__EXERCISE__.
Translate into French this sentence from the news article on the railroad fireworks embargo: "A recent rule revision by the federal government has ended a railroad embargo against carrying fireworks that threatened Fourth of July celebrations for small communities."

__EXCERPTED PASSAGE__.
- The Washington Times - Wednesday, June 11, 2003

A recent rule revision by the federal government has ended a railroad embargo against carrying fireworks that threatened Fourth of July celebrations for small communities.

The Department of Homeland Security gave railroads an exemption from rules issued in February that require extensive background checks on employees who handle or transport explosives, including fireworks.

Railroads, which carry about 80 percent of the nation’s explosives, responded to the rules by refusing to carry any more fireworks or other explosives. They were concerned about costs and potential criminal liability for oversights in checking employee backgrounds.

Shipping containers of pyrotechnic-display fireworks were piling up at West Coast ports, the Unaffiliated Shippers of America said in comments filed with the federal Department of Transportation. The group represents 70 fireworks importers.

The new exemption ended the railroads’ embargo.

“They’re moving things again,” said Tom White, spokesman for the Association of American Railroads, referring to major railroads such as Norfolk Southern Railway, Union Pacific Railroad and Burlington Northern Santa Fe Railway.

“I think the new rule resolves some problems that railroads had,” Mr. White said. “It removes some of the uncertainties we had on the legalities of moving explosives.”

__RAW DATA__.
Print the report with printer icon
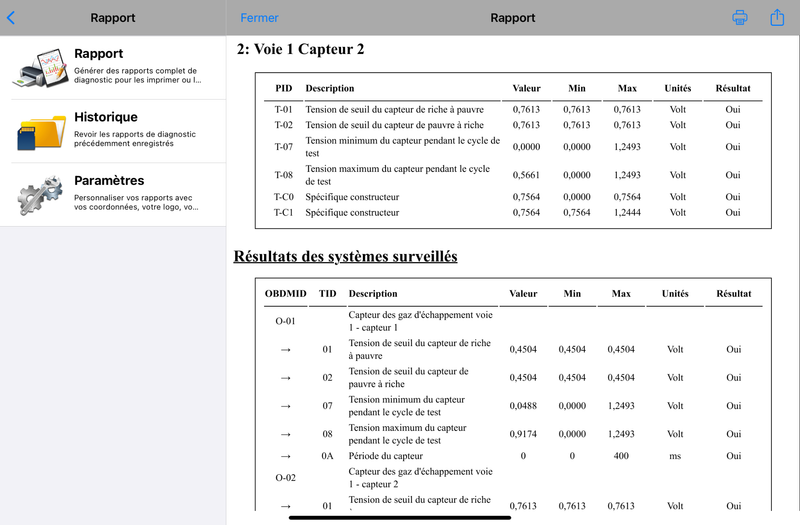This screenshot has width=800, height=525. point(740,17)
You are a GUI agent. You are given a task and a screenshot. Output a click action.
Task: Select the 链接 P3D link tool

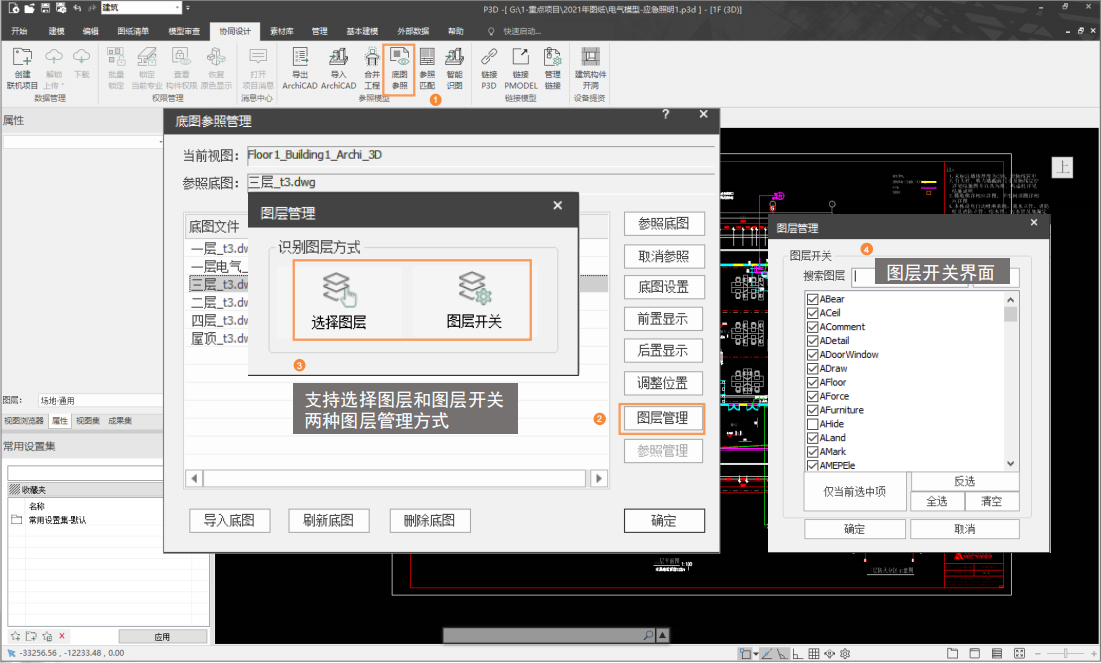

__OUTPUT OF THE EXERCISE__.
Une récente révision réglementaire du gouvernement fédéral a mis fin à un embargo ferroviaire sur le transport de feux d'artifice qui menaçait les célébrations du 4 juillet dans les petites communautés.